Count the lines of the records below that contain the string "within", treating uppercase and lowercase letters as different, and reply with that number alone.

^^^^^^^^^^^^^^^^

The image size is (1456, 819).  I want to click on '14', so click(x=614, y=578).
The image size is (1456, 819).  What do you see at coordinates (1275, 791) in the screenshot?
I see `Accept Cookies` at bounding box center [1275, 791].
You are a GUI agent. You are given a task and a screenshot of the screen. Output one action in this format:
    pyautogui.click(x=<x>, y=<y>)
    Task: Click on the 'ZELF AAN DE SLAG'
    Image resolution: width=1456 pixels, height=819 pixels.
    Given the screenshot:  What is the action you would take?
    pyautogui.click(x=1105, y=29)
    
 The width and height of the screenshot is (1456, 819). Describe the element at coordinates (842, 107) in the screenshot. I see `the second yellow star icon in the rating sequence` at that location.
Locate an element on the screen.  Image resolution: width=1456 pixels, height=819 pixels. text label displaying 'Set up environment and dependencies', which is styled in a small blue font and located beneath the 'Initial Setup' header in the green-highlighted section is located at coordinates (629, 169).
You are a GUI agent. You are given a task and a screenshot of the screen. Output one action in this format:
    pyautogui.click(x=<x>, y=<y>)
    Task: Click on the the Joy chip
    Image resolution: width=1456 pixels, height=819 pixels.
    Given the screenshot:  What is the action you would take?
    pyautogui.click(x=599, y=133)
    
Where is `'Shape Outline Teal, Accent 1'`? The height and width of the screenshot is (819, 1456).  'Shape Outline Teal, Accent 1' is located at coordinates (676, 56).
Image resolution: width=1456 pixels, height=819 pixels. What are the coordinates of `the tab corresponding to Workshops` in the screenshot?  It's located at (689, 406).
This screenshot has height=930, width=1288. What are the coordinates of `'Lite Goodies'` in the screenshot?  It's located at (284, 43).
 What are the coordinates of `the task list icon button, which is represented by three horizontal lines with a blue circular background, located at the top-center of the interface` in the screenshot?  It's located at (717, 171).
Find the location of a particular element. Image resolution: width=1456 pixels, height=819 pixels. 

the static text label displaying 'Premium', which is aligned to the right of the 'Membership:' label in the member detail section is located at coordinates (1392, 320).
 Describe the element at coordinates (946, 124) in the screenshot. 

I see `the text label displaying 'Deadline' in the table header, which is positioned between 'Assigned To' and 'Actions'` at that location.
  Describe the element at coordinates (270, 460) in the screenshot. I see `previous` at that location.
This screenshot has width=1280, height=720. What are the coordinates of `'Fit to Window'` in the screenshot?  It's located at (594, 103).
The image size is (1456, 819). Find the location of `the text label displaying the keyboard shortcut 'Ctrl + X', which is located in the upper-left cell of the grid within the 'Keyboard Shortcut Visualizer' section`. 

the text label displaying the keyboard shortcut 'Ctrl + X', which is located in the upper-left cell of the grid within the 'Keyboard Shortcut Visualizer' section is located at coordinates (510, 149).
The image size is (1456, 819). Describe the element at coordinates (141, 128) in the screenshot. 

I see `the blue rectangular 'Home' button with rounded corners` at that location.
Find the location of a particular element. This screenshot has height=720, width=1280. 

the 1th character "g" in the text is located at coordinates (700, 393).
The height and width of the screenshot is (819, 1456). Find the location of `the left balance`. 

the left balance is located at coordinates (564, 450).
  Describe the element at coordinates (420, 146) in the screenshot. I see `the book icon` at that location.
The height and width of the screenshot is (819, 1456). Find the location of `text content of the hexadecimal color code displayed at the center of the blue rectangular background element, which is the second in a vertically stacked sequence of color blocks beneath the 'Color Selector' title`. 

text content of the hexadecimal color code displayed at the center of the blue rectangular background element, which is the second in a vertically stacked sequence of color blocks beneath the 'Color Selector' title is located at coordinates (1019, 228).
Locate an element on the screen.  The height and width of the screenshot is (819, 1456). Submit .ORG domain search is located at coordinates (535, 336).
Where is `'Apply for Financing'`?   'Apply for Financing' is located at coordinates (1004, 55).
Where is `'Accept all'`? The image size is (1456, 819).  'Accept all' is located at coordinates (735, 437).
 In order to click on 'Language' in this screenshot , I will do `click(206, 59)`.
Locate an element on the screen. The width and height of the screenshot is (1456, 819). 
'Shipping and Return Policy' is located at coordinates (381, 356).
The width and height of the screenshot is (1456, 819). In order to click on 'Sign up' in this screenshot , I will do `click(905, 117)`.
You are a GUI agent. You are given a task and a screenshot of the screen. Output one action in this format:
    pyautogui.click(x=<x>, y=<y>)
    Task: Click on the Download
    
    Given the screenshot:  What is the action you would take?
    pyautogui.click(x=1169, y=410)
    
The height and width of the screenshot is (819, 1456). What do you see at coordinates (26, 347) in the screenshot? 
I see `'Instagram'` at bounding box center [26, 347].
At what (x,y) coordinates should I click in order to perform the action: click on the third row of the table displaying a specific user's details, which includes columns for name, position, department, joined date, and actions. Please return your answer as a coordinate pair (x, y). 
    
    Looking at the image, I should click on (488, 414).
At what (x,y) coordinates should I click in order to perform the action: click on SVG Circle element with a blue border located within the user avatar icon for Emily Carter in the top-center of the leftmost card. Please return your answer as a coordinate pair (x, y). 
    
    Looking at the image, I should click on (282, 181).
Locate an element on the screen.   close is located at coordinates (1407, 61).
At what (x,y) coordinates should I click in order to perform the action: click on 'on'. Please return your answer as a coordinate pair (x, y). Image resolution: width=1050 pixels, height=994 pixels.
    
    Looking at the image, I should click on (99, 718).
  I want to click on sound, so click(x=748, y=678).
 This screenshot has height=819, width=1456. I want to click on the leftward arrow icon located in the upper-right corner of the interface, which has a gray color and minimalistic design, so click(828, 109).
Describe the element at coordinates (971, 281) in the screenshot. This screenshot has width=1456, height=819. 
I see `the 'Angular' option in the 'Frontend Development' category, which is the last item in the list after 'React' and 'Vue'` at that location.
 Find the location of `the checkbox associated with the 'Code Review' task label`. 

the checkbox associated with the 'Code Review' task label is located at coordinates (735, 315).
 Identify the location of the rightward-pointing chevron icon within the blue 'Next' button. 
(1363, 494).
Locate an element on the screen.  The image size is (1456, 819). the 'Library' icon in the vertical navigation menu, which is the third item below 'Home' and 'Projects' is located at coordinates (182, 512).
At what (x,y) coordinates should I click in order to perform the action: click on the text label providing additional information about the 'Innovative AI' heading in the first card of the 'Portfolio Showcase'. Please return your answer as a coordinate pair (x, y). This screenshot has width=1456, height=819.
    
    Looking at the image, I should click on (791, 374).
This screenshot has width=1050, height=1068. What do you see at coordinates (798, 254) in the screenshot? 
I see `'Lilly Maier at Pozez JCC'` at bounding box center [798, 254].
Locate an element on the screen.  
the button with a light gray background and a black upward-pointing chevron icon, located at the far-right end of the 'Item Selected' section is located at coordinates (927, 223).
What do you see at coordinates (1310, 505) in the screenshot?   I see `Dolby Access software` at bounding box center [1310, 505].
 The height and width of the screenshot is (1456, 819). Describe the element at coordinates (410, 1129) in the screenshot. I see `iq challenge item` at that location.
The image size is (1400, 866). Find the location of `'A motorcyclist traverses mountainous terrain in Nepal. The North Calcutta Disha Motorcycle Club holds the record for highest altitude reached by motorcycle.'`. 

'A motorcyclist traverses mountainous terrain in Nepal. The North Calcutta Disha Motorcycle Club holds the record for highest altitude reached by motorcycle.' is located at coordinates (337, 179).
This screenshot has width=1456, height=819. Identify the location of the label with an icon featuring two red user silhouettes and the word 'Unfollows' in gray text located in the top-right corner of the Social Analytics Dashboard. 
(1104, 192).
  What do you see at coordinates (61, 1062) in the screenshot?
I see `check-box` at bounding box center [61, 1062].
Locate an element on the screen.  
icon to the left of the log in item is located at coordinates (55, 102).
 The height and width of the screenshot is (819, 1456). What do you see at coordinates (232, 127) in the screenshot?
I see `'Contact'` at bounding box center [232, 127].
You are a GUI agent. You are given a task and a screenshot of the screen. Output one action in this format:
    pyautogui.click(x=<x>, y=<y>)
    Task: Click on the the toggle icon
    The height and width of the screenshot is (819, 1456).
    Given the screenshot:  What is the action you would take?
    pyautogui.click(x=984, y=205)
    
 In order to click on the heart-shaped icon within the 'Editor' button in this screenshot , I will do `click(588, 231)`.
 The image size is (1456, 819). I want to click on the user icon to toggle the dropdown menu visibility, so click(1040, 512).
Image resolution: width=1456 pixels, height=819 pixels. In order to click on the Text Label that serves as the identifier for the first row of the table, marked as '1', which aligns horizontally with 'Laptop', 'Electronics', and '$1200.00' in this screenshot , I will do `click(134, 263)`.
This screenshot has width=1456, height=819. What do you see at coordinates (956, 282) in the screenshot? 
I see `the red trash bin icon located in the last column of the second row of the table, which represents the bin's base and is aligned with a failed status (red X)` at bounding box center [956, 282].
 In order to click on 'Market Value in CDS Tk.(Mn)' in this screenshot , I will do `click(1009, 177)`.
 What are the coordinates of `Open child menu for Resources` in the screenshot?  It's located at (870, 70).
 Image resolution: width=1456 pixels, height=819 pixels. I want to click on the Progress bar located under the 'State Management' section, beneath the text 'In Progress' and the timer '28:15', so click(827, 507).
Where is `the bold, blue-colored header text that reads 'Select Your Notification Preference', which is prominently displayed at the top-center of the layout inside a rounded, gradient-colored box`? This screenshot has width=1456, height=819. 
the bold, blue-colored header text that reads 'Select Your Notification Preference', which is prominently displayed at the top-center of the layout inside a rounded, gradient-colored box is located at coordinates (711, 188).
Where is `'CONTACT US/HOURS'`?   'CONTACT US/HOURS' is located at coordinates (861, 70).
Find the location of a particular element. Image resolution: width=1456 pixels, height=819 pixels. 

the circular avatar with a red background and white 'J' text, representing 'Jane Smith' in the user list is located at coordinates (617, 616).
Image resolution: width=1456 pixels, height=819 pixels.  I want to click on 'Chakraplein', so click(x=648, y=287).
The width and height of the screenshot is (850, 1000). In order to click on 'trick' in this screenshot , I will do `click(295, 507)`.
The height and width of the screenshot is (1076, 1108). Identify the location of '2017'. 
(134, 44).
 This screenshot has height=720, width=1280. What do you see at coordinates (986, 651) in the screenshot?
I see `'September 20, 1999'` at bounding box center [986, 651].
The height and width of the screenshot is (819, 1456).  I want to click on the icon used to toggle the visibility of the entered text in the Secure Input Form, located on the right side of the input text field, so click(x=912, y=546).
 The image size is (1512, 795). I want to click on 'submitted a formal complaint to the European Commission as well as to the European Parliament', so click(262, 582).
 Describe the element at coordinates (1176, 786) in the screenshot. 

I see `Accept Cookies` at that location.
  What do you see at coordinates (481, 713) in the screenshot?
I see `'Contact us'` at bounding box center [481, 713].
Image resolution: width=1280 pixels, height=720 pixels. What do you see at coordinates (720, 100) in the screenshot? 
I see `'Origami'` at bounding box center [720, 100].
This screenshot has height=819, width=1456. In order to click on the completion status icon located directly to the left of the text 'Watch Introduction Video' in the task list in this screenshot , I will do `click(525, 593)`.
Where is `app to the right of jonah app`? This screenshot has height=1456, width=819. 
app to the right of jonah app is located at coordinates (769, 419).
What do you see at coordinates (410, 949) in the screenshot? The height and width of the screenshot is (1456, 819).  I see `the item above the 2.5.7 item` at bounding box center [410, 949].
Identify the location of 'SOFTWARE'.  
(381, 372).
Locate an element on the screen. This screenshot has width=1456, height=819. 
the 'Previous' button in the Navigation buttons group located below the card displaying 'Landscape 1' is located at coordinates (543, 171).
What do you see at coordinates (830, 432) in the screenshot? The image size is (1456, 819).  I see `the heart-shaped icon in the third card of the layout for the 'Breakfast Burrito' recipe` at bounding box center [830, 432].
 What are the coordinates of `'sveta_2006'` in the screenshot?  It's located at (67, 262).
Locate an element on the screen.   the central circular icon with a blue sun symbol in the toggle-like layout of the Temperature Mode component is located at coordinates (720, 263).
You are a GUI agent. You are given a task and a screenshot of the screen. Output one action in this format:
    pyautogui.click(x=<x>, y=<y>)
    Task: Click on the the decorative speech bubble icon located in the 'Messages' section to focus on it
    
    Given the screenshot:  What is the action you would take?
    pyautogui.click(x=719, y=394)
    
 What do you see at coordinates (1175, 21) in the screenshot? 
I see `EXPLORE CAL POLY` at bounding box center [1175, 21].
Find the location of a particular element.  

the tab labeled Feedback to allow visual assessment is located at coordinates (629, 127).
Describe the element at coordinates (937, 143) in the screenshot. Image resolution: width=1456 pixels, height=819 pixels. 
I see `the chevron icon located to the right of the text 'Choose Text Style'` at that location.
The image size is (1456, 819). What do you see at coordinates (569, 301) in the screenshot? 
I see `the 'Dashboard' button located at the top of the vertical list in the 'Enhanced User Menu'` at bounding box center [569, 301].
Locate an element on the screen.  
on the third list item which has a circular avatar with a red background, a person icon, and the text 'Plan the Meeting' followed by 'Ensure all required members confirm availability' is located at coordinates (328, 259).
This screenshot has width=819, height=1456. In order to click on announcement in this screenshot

^^^^^^^^^^^^^^^^

▸ **Expected output**
5